### Work item
Each record is to be written out exactly as it appears.

[Saved entries]

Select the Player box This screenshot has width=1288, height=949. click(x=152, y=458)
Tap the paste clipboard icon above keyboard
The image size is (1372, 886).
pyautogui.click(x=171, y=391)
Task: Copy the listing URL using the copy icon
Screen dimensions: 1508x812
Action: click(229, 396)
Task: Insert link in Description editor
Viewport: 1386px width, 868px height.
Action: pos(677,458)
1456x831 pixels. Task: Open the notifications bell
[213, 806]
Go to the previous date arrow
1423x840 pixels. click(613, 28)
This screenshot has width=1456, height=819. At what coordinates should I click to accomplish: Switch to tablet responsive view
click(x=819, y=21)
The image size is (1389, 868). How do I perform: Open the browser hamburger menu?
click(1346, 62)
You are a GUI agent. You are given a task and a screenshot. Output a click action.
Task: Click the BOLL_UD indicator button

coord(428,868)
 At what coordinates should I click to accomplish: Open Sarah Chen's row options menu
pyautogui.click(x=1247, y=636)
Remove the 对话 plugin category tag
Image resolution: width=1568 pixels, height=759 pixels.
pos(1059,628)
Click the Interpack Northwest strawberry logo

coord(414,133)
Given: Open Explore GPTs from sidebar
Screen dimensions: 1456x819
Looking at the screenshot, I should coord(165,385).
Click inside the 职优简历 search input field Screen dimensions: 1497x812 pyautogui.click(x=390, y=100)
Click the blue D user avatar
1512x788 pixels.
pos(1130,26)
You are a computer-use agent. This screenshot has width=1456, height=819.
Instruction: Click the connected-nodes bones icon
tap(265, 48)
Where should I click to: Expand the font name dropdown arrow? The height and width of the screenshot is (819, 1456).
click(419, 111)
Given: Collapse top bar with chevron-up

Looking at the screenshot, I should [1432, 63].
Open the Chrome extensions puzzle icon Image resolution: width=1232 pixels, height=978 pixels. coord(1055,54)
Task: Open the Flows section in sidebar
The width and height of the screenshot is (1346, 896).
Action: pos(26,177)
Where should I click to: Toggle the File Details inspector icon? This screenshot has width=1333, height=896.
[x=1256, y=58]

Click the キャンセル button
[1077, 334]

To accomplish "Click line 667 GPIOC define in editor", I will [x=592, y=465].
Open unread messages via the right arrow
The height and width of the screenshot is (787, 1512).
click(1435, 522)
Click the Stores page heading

### Expected output
Select the Player box This screenshot has width=1288, height=949. click(x=152, y=458)
Tap the paste clipboard icon above keyboard
The image size is (1372, 886).
pyautogui.click(x=171, y=391)
Task: Copy the listing URL using the copy icon
Screen dimensions: 1508x812
Action: click(229, 396)
Task: Insert link in Description editor
Viewport: 1386px width, 868px height.
Action: pos(677,458)
1456x831 pixels. Task: Open the notifications bell
[213, 806]
Go to the previous date arrow
1423x840 pixels. click(613, 28)
This screenshot has width=1456, height=819. At what coordinates should I click to accomplish: Switch to tablet responsive view
click(x=819, y=21)
The image size is (1389, 868). How do I perform: Open the browser hamburger menu?
click(1346, 62)
You are a GUI agent. You are given a task and a screenshot. Output a click action.
Task: Click the BOLL_UD indicator button

coord(428,868)
 At what coordinates should I click to accomplish: Open Sarah Chen's row options menu
pyautogui.click(x=1247, y=636)
Remove the 对话 plugin category tag
Image resolution: width=1568 pixels, height=759 pixels.
pos(1059,628)
Click the Interpack Northwest strawberry logo

coord(414,133)
Given: Open Explore GPTs from sidebar
Screen dimensions: 1456x819
Looking at the screenshot, I should coord(165,385).
Click inside the 职优简历 search input field Screen dimensions: 1497x812 pyautogui.click(x=390, y=100)
Click the blue D user avatar
1512x788 pixels.
pos(1130,26)
You are a computer-use agent. This screenshot has width=1456, height=819.
Instruction: Click the connected-nodes bones icon
tap(265, 48)
Where should I click to: Expand the font name dropdown arrow? The height and width of the screenshot is (819, 1456).
click(419, 111)
Given: Collapse top bar with chevron-up

Looking at the screenshot, I should [1432, 63].
Open the Chrome extensions puzzle icon Image resolution: width=1232 pixels, height=978 pixels. coord(1055,54)
Task: Open the Flows section in sidebar
The width and height of the screenshot is (1346, 896).
Action: pos(26,177)
Where should I click to: Toggle the File Details inspector icon? This screenshot has width=1333, height=896.
[x=1256, y=58]

Click the キャンセル button
[1077, 334]

To accomplish "Click line 667 GPIOC define in editor", I will [x=592, y=465].
Open unread messages via the right arrow
The height and width of the screenshot is (787, 1512).
click(1435, 522)
Click the Stores page heading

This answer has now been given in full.